There's a quote from the 1989 film Dead Poets' Society where Robin Williams' character John Keating - an English teacher aiming to inspire his students through poetry - proclaims the now unforgettable line "Carpe diem. Seize the day, boys. Make your lives extraordinary." And while an immediate link between that character and former Republic of Ireland underage manager Seán McCaffrey might not be obvious, the Monaghan man had a lasting impact on all the young players that came under his wing.
McCaffrey has always been revered in football circles in the Farney county. From his founding origins of the local Oriel Celtic club, to his legendary training sessions and overall stature in the local community in Monaghan Town, he is a man remembered fondly. Seán passed away on December 30th aged just 58 - and the extent of the tributes that flooded in will tell you all you need to know about the man.
Although his own playing career was cut short, Seán would go on to become the youngest manager ever in the League of Ireland when he took the reins of Monaghan United in 1983. It was 1999 when McCaffrey joined the FAI as a Regional Development Officer, and just two years later, Brian Kerr and Noel O’Reilly brought him in to coach with the Republic of Ireland underage teams.
A remarkable number of players in McCaffrey's underage ranks would go on to appear as full senior internationals for the Republic of Ireland - names like Darren Randolph, Jeff Hendrick, Stephen Ward, Stephen Elliott, Shane Long, Aiden McGeady and Robbie Brady. In fact, Brady is set to appear as a special guest, along with FAI CEO John Delaney, at an event to mark the official launch of the Seán McCaffrey Foundation at the Hillgrove Hotel in Monaghan Town on Bank Holiday Sunday June 3rd.
I'm honoured to have been asked to take part in the event as MC, and the ticket sales to date would suggest plenty of people want to mark Seán's life on a night of catching up, nostalgia and stories in his name. Some of the tales that surround him are legendary, and many of those will come to the fore on the night - former Dundalk and Monaghan United player Paul Smyth is one of those involved in the setting up of the foundation, and Seán's good friend, the current Irish Under-19 international manager Tom Mohan, will also be recalling his memories of McCaffrey at the event launch.
The one thing that strikes you about the man is the fact that so many of his former players attest that he didn't just mould them in a footballing sense. He also prepared them for the big, bad world and wanted to see them do well in whatever career path they chose to go down. As Irish Times sports journalist Malachy Clerkin put it after his death, "I used to think that everyone had a Seán McCaffrey in their life at some stage. It’s nearly a cliché: the Mr Miyagi who gets under your skin at a crucial time and changes you in a way the other adults in your life can’t. But the older I got the more I realised I was just plumb lucky to come across him."

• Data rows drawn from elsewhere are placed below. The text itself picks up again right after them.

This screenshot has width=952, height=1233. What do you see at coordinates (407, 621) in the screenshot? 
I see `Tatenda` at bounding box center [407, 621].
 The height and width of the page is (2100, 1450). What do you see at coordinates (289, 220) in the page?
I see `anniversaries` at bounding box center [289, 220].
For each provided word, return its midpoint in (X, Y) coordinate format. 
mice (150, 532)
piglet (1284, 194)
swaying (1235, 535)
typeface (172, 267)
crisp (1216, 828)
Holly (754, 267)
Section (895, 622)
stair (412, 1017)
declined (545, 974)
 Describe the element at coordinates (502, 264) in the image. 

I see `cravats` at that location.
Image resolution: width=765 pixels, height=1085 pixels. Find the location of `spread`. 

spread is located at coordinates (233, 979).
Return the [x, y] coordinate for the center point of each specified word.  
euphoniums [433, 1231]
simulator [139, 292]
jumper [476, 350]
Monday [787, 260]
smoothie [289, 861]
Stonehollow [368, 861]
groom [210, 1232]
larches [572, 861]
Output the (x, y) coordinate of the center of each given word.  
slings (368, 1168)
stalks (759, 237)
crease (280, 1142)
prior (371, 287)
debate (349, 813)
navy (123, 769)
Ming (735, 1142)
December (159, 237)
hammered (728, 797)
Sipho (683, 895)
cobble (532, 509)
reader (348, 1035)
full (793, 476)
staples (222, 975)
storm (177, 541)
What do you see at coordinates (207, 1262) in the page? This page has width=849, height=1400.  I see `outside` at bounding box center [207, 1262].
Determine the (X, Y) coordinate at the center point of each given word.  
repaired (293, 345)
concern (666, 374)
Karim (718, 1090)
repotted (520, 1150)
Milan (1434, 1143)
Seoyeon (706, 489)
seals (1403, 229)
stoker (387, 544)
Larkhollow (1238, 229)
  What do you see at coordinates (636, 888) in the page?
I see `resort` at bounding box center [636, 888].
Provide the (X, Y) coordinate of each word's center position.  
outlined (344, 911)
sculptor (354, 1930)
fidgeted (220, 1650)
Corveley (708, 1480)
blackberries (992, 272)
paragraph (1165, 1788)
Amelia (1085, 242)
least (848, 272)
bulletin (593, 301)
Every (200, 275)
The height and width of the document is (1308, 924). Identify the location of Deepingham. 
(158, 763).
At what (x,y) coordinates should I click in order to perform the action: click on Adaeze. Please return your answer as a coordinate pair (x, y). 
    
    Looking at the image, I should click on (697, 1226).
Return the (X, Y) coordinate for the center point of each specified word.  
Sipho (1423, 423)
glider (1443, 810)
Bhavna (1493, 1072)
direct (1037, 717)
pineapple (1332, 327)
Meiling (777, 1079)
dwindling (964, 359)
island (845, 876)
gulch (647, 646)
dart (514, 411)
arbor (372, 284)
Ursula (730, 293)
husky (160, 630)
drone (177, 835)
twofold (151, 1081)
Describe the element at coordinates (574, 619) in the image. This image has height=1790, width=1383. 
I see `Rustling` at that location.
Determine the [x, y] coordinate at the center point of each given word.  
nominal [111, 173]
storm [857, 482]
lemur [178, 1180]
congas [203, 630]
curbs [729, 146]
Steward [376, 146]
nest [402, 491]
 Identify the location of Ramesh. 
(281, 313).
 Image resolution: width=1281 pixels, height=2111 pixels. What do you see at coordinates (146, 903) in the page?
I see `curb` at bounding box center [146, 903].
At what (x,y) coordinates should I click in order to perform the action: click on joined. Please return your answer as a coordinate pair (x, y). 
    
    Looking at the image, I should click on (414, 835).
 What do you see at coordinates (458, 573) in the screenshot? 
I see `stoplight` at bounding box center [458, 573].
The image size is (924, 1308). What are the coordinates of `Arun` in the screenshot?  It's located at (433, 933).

He kept young lads off the streets and out of trouble, quite literally in fact. Remember the 1980s and most of the 90s were a tough time in the border counties, as the sectarian divides only seemed to get wider and the Troubles became ever more troubling. To have someone so focused on helping young people make the most of themselves at a time like that was crucial.
This was a man who brought underage teams from clubs like Ajax, Celtic and Manchester United to Monaghan. He was networking and making contacts before it was cool, or seen as necessary. In fact, he was before his time in many ways. Tom Mohan talks about his use of video footage and unique training ground methods.
Current Waterford United man Gavan Holohan remembered his former manager recently and recalled a crucial game for an Irish Under-17 side years ago when Seán and his team needed a result against the Portuguese in Galway's Terryland Park (and rely on another result elsewhere to go their way) to qualify for the European Championships. Seán got one of his fellow coaches to have the inspirational 'inches' speech from the film Any Given Sunday played on a screen for the lads beforehand. He knew how to get the best out of his players, and was always coming up with new and revolutionary ways of doing it (they qualified for the Euros by the way, in case you were wondering.)
It is fitting that, even in death, Seán will be helping people. Money raised through the foundation will be assisting patients in the Renal Dialysis Unit in Cavan Hospital, as well as animal welfare organisations - both close to his heart.
There's a line from that famous Al Pacino 'Inches' speech that goes "You gotta look at the guy next to you. Look into his eyes. Now I think you are going to see a guy who will go that inch with you." Seán McCaffrey's players went that inch for him. And, most importantly, Seán went that inch not only for them, but for his family and friends throughout his fifty-eight years.